Over the past month, a new basis for an impeachment investigation has arisen. This new ground supplements the three grounds (unconstitutional emoluments, obstruction of justice, and conspiracy stemming from the presidential campaign’s interactions with Russian officials) already identified as grounds for an impeachment investigation in the ImpeachDonaldTrumpNow.org proposed resolution for Congress.

The fourth ground is advocating illegal violence, giving aid and comfort to white supremacists and neo-Nazis, and undermining constitutional protections of equal protection under the law. This ground is supported by an expanding list of particulars, including but not limited to the following:

On July 28, 2017, in a speech to police officers, the president openly encouraged police to be “rough” with arrested persons. The president stated:

And when you see these towns and when you see these thugs being thrown into the back of a paddy wagon — you just see them thrown in, rough — I said, please don’t be too nice. (Laughter.) Like when you guys put somebody in the car and you’re protecting their head, you know, the way you put their hand over? Like, don’t hit their head and they’ve just killed somebody — don’t hit their head. I said, you can take the hand away, okay?

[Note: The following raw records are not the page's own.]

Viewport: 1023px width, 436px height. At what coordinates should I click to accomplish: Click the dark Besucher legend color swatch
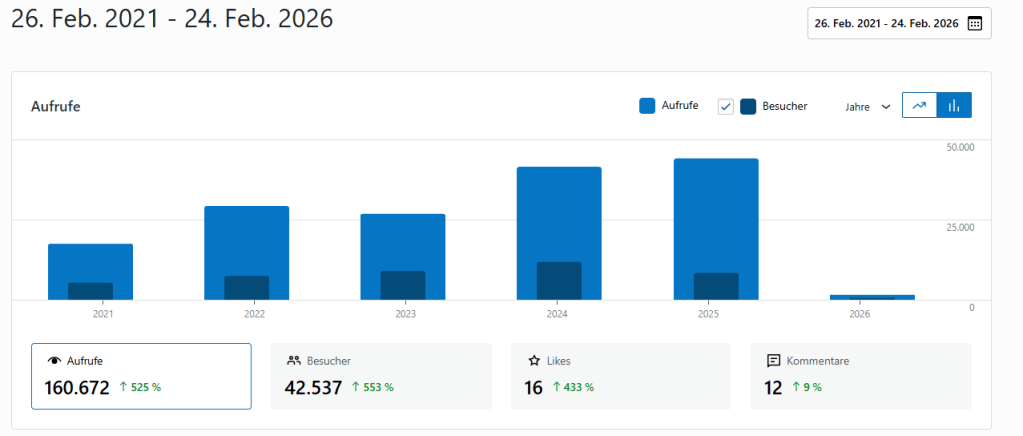(x=748, y=106)
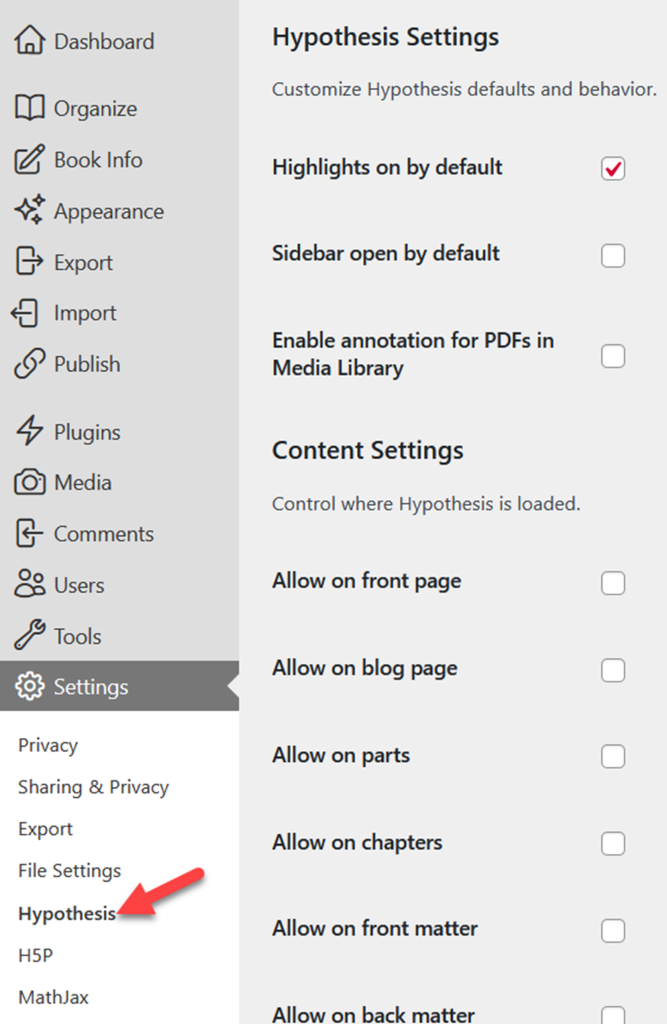Image resolution: width=667 pixels, height=1024 pixels.
Task: Click the Comments speech bubble icon
Action: coord(30,533)
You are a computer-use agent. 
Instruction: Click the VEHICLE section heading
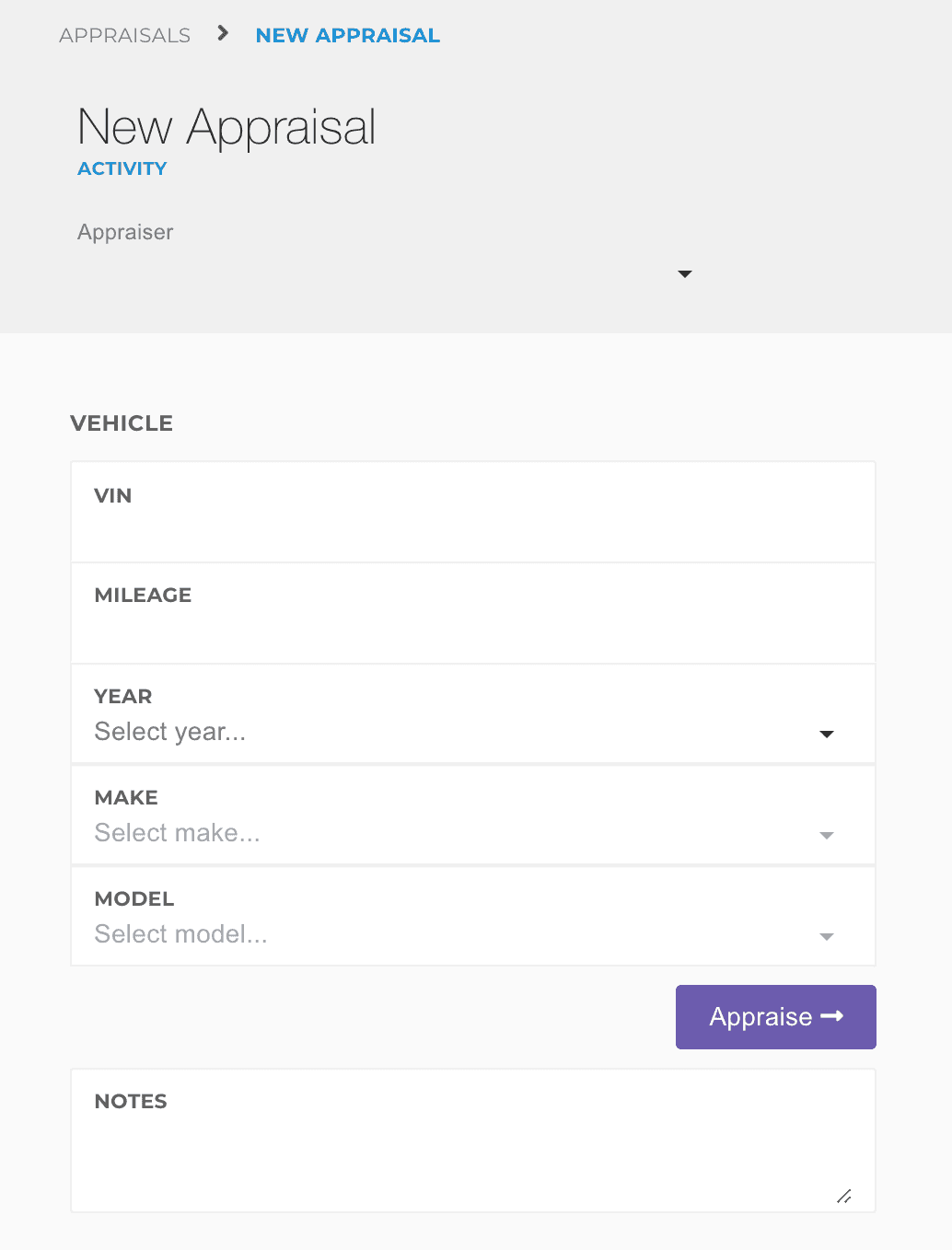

This speech was widely understood, including by police chiefs nationwide, as endorsing police brutality, i.e., encouraging police to cause bodily harm to arrested persons and violate their constitutional rights. Furthermore, coming from the president, it also implies that the Department of Justice will de-prioritize enforcement of such police misconduct.

On August 12, 2017, the president gave a statement after the white supremacist rallies and terrorist attack in Charlottesville, Virginia, in which he criticized violence “on many sides,” thus equating violent white supremacists with counter-protesters. On August 15, he gave an additional statement in which he insisted that there were “very fine people” amongst the marching white supremacists. On August 22, the president gave a speech in which he bemoaned the firing of a CNN commentator (Jeffrey Lord) for tweeting the Nazi salute “sieg heil.” This pattern of statements has been widely understood, particularly by the white supremacists and neo-Nazis themselves, as an expression of implicit support.

On August 17, the president tweeted: “Study what General Pershing of the United States did to terrorists when caught. There was no more Radical Islamic Terror for 35 years!”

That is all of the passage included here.